O Dow Jones fechou em queda de 26,91 pontos (0,16%), aos 17.086,63 pontos. Boeing (-2,34%) e Caterpillar (-1,53%) foram os destaques negativos. O S&P 500 avançou 3,48 pontos (0,18%), para o patamar recorde de 1.987,01 pontos. Já o Nasdaq encerrou em alta de 17,68 pontos (0,40%), aos 4.473,70 pontos, impulsionado pelas ações da Apple (+2,61%) e do Facebook (+2,92%).

"Os balanços estão vindo bastante bons e é isso que está levando o mercado a novas máximas", afirmou Jerry Braakman, diretor de investimentos da First American Trust.

No front geopolítico, diante da colaboração das milícias pró-Rússia com as investigações sobre a tragédia do voo MH17 e a reação considerada comedida das autoridades ocidentais, o apetite por ativos mais arriscados e de maior rendimento aumentou nos mercados internacionais. O sentimento de alívio veio principalmente depois que a União Europeia decidiu ontem reforçar as sanções contra a Rússia ao ampliar a lista com pessoas e organizações que sofrerão restrições.

Em reação à queda do avião da Malaysia Airlines, os investidores estavam em alerta diante da expectativa de uma resposta mais forte, como limitações ao setor de energia russo, no entanto, ao continuar se focando em alvos específicos, a resposta foi vista como moderada e não deve ter impacto na economia mais ampla.
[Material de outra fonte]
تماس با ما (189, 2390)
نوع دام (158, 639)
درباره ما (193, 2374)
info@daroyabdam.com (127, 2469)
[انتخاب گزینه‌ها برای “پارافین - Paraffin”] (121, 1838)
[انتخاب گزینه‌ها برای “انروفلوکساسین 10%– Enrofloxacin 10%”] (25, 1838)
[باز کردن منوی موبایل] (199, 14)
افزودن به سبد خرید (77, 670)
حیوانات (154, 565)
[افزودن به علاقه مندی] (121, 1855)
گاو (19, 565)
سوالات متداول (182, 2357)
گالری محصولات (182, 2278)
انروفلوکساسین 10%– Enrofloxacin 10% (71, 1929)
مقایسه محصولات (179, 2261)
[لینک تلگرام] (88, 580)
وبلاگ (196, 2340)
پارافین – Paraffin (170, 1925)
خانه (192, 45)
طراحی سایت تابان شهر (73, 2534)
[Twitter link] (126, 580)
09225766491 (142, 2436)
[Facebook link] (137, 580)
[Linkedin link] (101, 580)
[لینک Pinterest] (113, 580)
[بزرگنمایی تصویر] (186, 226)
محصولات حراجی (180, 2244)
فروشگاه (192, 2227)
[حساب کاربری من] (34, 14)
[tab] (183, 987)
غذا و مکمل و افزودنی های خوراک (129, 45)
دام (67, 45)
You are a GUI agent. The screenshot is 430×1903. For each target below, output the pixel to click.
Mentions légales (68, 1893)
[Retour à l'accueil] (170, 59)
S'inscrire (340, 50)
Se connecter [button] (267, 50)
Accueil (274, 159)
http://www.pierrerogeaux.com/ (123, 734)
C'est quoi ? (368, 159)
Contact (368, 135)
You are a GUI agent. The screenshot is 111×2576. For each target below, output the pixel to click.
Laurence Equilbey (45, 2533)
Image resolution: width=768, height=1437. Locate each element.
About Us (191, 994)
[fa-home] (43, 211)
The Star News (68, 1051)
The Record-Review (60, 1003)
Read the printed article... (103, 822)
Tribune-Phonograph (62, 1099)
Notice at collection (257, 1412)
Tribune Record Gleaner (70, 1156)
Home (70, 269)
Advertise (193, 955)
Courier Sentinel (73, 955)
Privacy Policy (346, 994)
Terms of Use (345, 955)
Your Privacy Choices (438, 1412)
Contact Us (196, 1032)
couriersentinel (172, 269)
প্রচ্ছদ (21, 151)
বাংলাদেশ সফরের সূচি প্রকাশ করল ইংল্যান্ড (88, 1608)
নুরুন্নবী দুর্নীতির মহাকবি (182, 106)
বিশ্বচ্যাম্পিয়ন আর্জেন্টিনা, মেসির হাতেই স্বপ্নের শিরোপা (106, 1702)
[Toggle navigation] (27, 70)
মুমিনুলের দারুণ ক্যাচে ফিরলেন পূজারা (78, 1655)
Mais cedo, o Fundo Monetário Internacional (FMI) cortou sua previsão de crescimento dos Estados Unidos em 2014 para 1,7%. O próprio Fundo classificou o número como decepcionante. No mês passado, o FMI já havia cortado suas projeções para o país, dos 2,8% divulgados no relatório "Perspectiva Econômica Global" em abril, para 2%. Uma elevação dos juros antes do previsto é um risco para a atividade, destaca o documento, que sugere elevação gradual nas taxas.